▶ Directions for this task:
Print the records below word for word, beginning with the first line and ending once the line containing "Image resolution: width=1696" is printed.

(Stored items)
#####

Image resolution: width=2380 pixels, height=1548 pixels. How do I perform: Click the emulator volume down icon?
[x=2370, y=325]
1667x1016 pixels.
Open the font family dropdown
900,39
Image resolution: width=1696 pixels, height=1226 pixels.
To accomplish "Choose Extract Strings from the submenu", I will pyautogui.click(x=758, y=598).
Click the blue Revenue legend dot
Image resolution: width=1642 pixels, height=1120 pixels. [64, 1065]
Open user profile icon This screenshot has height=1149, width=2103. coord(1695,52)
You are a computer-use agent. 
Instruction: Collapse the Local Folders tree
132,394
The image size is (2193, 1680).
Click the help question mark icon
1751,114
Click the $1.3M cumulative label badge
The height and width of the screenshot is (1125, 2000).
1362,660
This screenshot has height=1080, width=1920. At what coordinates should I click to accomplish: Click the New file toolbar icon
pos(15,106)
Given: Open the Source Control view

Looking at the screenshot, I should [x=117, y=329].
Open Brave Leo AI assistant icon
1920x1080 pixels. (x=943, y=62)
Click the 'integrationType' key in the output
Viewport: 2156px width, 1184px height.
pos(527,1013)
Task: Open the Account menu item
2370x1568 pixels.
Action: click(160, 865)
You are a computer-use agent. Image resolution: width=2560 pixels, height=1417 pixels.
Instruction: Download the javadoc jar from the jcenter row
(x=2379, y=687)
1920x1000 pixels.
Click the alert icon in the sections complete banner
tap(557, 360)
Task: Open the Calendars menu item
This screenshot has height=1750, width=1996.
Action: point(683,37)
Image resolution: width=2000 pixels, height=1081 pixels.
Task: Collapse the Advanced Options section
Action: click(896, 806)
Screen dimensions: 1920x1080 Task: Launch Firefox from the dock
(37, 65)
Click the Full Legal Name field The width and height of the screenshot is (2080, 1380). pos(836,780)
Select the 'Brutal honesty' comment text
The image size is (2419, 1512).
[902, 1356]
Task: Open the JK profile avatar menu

#####

▶ Exercise result:
Image resolution: width=2380 pixels, height=1548 pixels. How do I perform: Click the emulator volume down icon?
[x=2370, y=325]
1667x1016 pixels.
Open the font family dropdown
900,39
Image resolution: width=1696 pixels, height=1226 pixels.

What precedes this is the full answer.